▶ **Aim of the exercise**
Return the lines below with no changes.

▶ **Data to process**
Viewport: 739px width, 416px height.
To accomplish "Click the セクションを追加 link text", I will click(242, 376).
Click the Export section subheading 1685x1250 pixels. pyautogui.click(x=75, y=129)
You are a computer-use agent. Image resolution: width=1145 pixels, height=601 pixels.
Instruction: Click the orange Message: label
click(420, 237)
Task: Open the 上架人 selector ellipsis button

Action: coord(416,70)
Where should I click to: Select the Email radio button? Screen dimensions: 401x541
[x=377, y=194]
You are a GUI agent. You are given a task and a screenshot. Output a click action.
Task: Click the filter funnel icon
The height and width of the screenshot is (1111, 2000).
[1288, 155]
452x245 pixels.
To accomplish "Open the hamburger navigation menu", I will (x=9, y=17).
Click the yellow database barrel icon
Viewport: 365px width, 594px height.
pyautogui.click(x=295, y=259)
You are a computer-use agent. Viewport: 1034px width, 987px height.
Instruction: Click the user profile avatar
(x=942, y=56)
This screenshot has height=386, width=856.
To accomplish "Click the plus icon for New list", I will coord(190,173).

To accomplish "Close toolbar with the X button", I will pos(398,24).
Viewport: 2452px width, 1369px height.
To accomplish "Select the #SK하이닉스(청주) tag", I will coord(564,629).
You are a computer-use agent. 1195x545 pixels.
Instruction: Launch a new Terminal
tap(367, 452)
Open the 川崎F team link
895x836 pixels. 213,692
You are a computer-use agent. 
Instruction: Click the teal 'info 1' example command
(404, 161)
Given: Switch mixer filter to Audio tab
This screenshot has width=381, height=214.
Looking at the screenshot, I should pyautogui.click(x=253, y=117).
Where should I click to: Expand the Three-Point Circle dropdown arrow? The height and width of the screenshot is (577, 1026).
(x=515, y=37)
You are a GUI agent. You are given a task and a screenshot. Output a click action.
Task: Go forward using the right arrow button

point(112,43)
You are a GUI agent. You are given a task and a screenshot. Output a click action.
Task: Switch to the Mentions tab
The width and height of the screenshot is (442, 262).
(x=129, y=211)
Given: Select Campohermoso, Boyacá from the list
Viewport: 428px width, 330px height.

▶ **Exercise result**
Viewport: 739px width, 416px height.
To accomplish "Click the セクションを追加 link text", I will click(242, 376).
Click the Export section subheading 1685x1250 pixels. pyautogui.click(x=75, y=129)
You are a computer-use agent. Image resolution: width=1145 pixels, height=601 pixels.
Instruction: Click the orange Message: label
click(420, 237)
Task: Open the 上架人 selector ellipsis button

Action: coord(416,70)
Where should I click to: Select the Email radio button? Screen dimensions: 401x541
[x=377, y=194]
You are a GUI agent. You are given a task and a screenshot. Output a click action.
Task: Click the filter funnel icon
The height and width of the screenshot is (1111, 2000).
[1288, 155]
452x245 pixels.
To accomplish "Open the hamburger navigation menu", I will (x=9, y=17).
Click the yellow database barrel icon
Viewport: 365px width, 594px height.
pyautogui.click(x=295, y=259)
You are a computer-use agent. Viewport: 1034px width, 987px height.
Instruction: Click the user profile avatar
(x=942, y=56)
This screenshot has height=386, width=856.
To accomplish "Click the plus icon for New list", I will coord(190,173).

To accomplish "Close toolbar with the X button", I will pos(398,24).
Viewport: 2452px width, 1369px height.
To accomplish "Select the #SK하이닉스(청주) tag", I will coord(564,629).
You are a computer-use agent. 1195x545 pixels.
Instruction: Launch a new Terminal
tap(367, 452)
Open the 川崎F team link
895x836 pixels. 213,692
You are a computer-use agent. 
Instruction: Click the teal 'info 1' example command
(404, 161)
Given: Switch mixer filter to Audio tab
This screenshot has width=381, height=214.
Looking at the screenshot, I should pyautogui.click(x=253, y=117).
Where should I click to: Expand the Three-Point Circle dropdown arrow? The height and width of the screenshot is (577, 1026).
(x=515, y=37)
You are a GUI agent. You are given a task and a screenshot. Output a click action.
Task: Go forward using the right arrow button

point(112,43)
You are a GUI agent. You are given a task and a screenshot. Output a click action.
Task: Switch to the Mentions tab
The width and height of the screenshot is (442, 262).
(x=129, y=211)
Given: Select Campohermoso, Boyacá from the list
Viewport: 428px width, 330px height.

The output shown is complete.